Exercise goal:
Given the material below, output exactly the lines from the line with "Task: Click the search magnifier icon" to the line with "The width and", both ends included, and no other lines.

Supplied material:
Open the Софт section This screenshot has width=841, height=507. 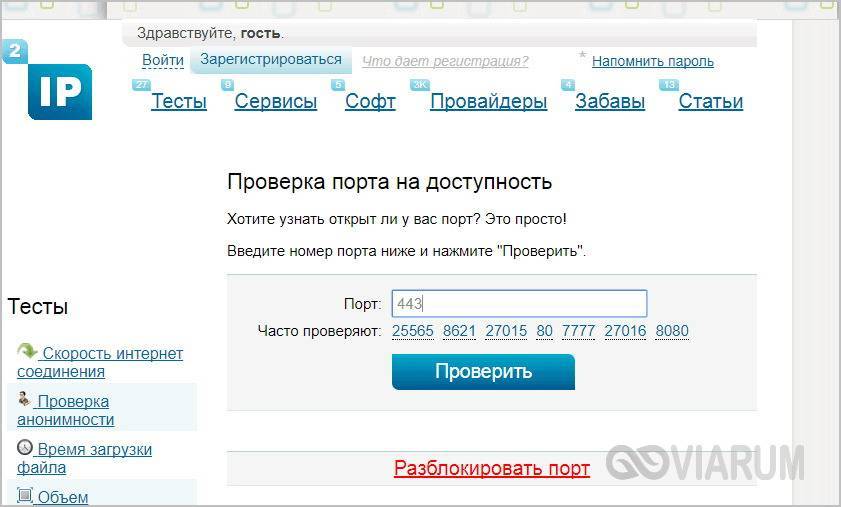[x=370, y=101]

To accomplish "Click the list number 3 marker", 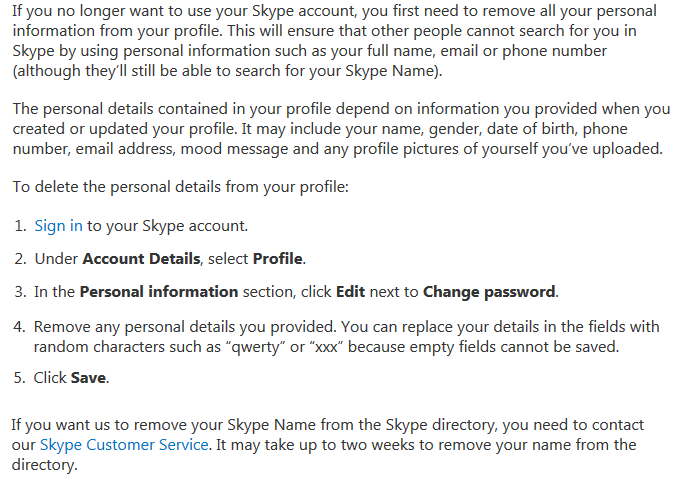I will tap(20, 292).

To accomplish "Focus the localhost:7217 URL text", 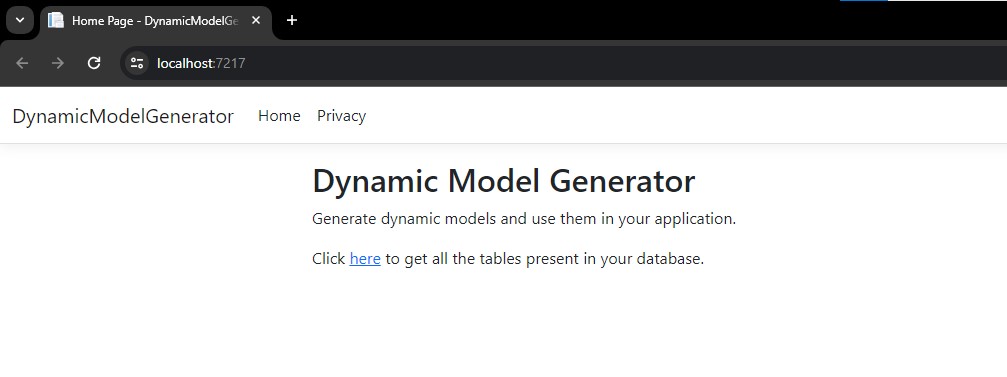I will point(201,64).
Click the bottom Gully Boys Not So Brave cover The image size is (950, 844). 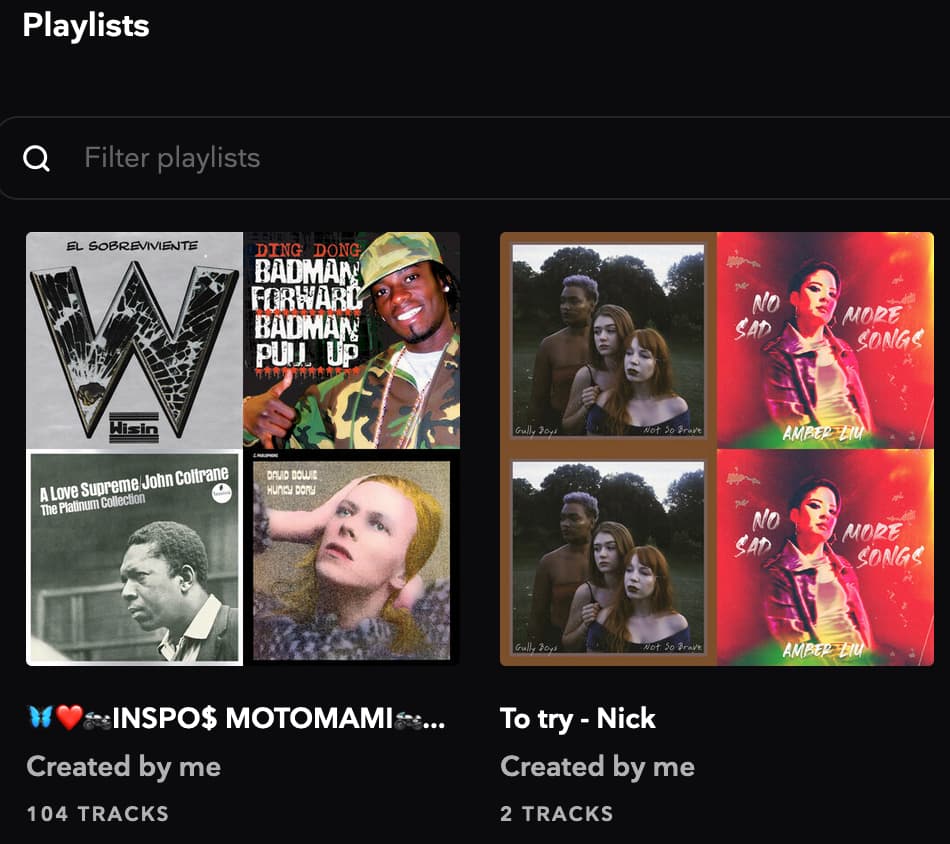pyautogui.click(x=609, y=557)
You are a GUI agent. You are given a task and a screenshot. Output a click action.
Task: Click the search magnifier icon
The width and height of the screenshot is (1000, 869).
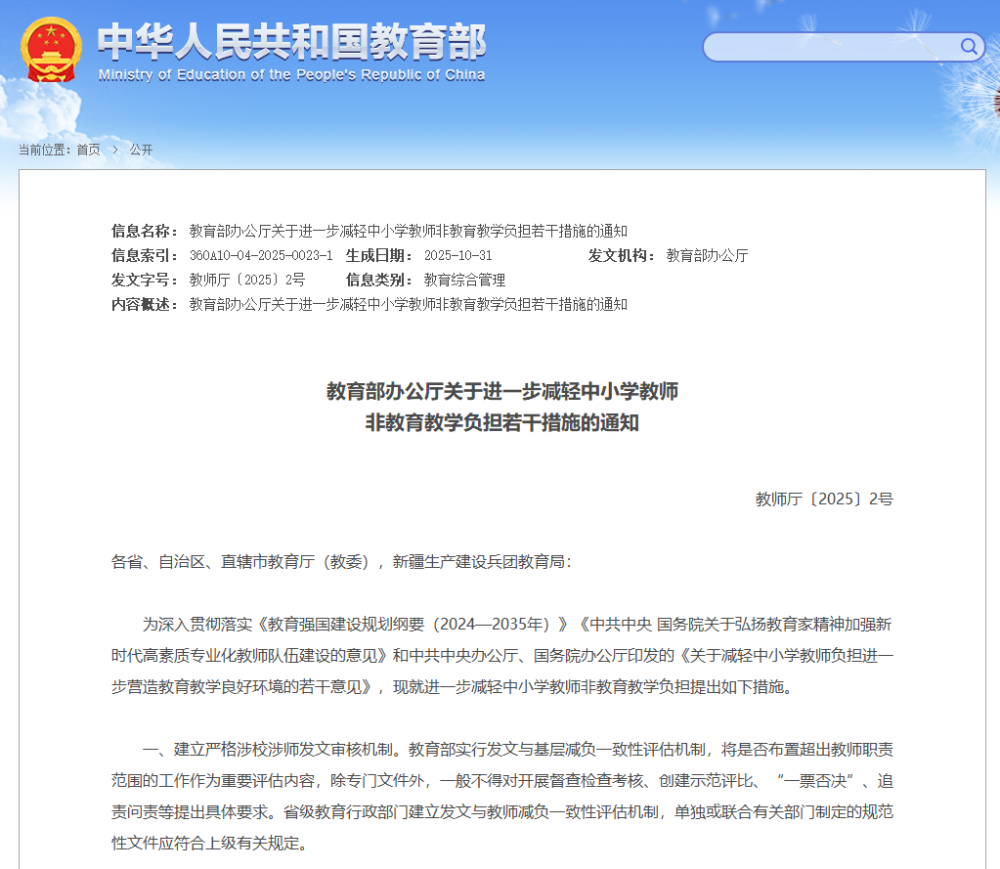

==

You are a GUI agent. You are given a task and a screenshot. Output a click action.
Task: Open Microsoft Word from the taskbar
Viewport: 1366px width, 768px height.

The completed task:
Task: Click the search magnifier icon
The width and height of the screenshot is (1000, 869).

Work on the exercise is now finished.